Dans ce contexte millénariste3, Manassé ben Israël, né Manoel Dias Solero en l’île de Madère, rabbin de dernière classe, kabbaliste, écrivain, érudit, diplomate et ami de Rembrandt, s’alarme de l’absence de juifs en Angleterre. En effet, selon la Torah, si les juifs manquaient à un point de la terre, la venue du Messie, qui semblait, cette année-là déjà, imminente, serait empêchée.

Le judaïsme, en effet, repose sur l’idée centrale que Dieu, en créant le monde, se serait un instant retiré. Pour admirer son œuvre – « et il vit que cela était bon » – ou pour offrir à l’homme l’inestimable présent du libre-arbitre, l’horizon d’attente de la liberté ? Là n’est pas l’essentiel. En se retirant, il aurait lâché et brisé les vases de la Création, condamnant les hommes à réparer le monde par leurs actes. En un instant d’égarement, infléchir le sens entier de l’existence humaine. Sur ce modèle, d’autres kabbalistes élaborèrent une théorie qui condamnait les justes à vivre, sinon dans le péché, du moins en terre où la loi juive n’était pas respectée, pour recueillir d’éventuelles étincelles égarées. Ainsi l’exil, catastrophe indépendante de toute volonté politique et théologique, se voyait-il justifié. Dans ses impedimenta, outre son Espérance d’Israël et son Salut des juifs, leur ambassadeur avait aussi emporté le dernier de ses écrits, une exégèse du Livre de Daniel intitulée La Pierre glorieuse, illustrée par Rembrandt, ouvrage où Dieu paraît imagé en vieillard, une raison nouvelle pour le tribunal rabbinique de faire de ce curieux personnage un rabbin de dernière catégorie, voire de l’excommunier. À l’instar de Moïse, mort sans avoir foulé de ses pieds la terre promise, Manassé ne verra pas son rêve réalisé, seulement les prémices. En 1656, ses démarches aboutissent à une reconnaissance du « droit des juifs d’habiter en Angleterre ». L’édit de bannissement ne sera levé qu’en 1690, trois ans après sa mort.
Sans ce fils d’Israël, il n’y aurait pas eu de déclaration Balfour mais entre Manassé ben Israël et la Déclaration, une figure essentielle : il s’agit évidemment de Benjamin Disraeli.

  1. Statut juridique des non musulmans en terres d’islam.
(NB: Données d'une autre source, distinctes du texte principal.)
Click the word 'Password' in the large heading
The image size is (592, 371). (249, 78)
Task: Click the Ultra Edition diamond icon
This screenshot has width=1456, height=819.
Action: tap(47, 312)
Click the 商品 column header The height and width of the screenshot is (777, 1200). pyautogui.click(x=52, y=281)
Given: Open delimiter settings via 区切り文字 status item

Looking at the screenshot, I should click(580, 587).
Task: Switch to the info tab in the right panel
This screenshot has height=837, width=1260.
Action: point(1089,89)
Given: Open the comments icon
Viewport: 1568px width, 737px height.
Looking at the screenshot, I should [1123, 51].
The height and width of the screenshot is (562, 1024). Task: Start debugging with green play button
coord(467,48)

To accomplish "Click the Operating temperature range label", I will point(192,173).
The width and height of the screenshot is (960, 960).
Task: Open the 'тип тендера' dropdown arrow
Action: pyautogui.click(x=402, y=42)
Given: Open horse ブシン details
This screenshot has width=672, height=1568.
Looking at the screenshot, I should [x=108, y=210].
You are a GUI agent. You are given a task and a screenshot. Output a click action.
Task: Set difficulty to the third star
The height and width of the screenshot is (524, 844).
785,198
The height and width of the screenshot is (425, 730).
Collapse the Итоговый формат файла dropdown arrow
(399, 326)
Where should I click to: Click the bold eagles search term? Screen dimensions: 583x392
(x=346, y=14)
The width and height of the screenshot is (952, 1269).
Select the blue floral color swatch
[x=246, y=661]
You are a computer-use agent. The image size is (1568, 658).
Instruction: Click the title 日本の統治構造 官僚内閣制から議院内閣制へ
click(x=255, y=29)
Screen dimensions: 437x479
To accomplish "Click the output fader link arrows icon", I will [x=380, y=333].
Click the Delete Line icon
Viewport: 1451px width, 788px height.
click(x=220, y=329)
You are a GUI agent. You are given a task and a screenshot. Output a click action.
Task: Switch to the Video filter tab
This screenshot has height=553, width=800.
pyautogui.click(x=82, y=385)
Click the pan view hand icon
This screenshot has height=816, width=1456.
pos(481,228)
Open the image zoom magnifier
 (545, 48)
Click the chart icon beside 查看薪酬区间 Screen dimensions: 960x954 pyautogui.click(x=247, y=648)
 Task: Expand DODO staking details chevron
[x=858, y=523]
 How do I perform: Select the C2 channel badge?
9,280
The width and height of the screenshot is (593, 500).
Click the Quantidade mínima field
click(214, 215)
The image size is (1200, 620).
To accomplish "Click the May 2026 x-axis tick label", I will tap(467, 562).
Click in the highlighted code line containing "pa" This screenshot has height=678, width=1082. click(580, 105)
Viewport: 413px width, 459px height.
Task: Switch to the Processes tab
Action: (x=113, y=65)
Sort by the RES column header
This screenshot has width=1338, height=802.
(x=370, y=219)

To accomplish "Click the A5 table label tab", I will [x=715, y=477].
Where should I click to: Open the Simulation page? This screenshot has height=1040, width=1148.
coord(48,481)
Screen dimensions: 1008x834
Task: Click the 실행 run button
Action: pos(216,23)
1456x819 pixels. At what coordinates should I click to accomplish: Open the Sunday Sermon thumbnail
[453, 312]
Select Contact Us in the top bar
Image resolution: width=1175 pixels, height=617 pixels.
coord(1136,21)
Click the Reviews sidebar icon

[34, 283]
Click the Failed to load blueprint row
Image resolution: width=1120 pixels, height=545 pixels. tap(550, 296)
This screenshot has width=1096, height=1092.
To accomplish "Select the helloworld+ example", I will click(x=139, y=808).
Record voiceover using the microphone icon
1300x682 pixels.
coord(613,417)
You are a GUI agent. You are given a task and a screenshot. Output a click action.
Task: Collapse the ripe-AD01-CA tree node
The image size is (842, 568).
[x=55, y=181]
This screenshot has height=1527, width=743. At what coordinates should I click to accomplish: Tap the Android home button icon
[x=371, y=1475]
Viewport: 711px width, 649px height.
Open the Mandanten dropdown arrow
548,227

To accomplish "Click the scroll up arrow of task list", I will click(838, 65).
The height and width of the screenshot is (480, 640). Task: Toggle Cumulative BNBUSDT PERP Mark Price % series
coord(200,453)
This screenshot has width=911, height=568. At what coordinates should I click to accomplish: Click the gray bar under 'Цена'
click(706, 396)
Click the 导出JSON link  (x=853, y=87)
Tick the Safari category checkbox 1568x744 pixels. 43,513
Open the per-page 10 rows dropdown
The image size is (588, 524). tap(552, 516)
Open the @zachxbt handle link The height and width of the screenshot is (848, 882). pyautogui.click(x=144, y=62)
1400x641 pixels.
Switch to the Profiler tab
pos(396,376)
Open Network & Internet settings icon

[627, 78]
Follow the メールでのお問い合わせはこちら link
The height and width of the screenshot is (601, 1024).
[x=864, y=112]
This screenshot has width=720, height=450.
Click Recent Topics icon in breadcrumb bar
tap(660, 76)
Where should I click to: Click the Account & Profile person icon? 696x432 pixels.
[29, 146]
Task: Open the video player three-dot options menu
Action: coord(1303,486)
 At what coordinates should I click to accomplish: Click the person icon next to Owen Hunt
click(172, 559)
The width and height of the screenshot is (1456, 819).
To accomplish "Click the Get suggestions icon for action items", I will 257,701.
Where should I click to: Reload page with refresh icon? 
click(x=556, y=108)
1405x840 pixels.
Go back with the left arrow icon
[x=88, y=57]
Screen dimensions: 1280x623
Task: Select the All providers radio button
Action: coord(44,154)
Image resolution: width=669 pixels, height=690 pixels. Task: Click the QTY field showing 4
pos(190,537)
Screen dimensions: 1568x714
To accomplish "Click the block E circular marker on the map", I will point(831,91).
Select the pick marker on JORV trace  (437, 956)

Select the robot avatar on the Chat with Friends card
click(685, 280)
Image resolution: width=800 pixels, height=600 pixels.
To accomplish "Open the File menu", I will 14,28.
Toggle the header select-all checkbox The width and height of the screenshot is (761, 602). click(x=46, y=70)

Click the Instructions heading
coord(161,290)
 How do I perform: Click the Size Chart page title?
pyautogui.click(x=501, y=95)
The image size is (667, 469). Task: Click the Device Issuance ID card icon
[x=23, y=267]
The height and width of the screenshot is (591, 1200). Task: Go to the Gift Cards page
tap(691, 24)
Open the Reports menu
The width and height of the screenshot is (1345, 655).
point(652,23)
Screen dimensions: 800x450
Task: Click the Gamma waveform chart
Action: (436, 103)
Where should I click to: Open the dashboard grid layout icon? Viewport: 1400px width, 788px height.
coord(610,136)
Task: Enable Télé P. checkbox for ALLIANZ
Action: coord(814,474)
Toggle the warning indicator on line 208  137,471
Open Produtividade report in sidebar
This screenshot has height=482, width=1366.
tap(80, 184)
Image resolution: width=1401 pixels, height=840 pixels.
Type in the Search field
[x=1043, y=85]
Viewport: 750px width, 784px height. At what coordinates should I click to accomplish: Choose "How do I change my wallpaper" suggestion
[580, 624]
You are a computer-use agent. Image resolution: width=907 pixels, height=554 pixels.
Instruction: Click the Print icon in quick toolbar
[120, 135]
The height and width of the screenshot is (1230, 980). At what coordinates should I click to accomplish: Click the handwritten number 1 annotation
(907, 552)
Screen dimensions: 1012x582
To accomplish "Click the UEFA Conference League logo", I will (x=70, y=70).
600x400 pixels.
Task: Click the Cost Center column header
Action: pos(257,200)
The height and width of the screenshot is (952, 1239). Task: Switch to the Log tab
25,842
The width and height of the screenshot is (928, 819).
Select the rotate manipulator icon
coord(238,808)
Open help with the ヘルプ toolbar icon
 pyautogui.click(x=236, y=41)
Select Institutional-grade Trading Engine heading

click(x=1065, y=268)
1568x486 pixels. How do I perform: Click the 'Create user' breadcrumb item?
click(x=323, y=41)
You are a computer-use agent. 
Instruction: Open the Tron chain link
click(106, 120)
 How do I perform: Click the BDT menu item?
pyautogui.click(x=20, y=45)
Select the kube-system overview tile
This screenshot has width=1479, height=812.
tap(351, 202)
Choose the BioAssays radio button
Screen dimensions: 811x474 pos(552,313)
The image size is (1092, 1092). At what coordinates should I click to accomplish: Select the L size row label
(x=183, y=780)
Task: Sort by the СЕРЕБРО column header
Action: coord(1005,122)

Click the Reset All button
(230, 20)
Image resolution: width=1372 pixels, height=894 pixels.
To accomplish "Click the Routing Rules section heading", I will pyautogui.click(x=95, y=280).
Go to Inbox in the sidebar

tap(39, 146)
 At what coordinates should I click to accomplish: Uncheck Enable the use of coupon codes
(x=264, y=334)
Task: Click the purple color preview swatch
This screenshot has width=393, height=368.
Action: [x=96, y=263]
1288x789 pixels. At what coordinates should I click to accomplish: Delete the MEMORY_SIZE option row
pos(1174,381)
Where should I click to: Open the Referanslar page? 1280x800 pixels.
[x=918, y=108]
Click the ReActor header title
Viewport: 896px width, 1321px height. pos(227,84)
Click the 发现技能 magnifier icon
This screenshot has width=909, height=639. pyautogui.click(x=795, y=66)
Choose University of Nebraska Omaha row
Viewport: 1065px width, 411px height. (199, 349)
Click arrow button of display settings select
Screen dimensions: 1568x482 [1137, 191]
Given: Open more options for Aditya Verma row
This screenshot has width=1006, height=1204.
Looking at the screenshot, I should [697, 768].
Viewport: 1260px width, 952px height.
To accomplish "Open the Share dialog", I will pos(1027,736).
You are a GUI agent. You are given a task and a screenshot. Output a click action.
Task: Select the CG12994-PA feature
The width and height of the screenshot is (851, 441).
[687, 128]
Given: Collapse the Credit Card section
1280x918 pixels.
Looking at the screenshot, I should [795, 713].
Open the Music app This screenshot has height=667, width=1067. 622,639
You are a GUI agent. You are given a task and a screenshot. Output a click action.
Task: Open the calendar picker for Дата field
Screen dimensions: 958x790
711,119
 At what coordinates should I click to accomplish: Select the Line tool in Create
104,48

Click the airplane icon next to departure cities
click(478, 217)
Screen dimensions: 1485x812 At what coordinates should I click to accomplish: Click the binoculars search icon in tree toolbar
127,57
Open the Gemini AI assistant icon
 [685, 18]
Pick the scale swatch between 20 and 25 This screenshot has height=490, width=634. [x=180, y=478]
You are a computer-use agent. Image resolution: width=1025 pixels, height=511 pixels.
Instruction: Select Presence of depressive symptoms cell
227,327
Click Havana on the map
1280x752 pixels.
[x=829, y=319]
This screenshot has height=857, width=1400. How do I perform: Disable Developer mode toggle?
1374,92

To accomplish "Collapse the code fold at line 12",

  2. Sur ce sujet, le lecteur lira avec intérêt l’incroyable préface qu’a consacré Marcel Pagnol à son Judas, où il démontre - pas plus de trente balles ! - que Judas a agi sur ordre de Jésus et non par amour du gain ! https://www.youtube.com/watch?v=nQsyrmNVyUo
  3. On aurait tort de prendre à la légère les notions gnostiques de millénarisme et le courant souterrain, kabbalistique des apocalypses juives, car celles-ci se retrouveront laïcisées par le sionisme, et particulièrement à partir de 1967, date de la « reprise de Jérusalem ».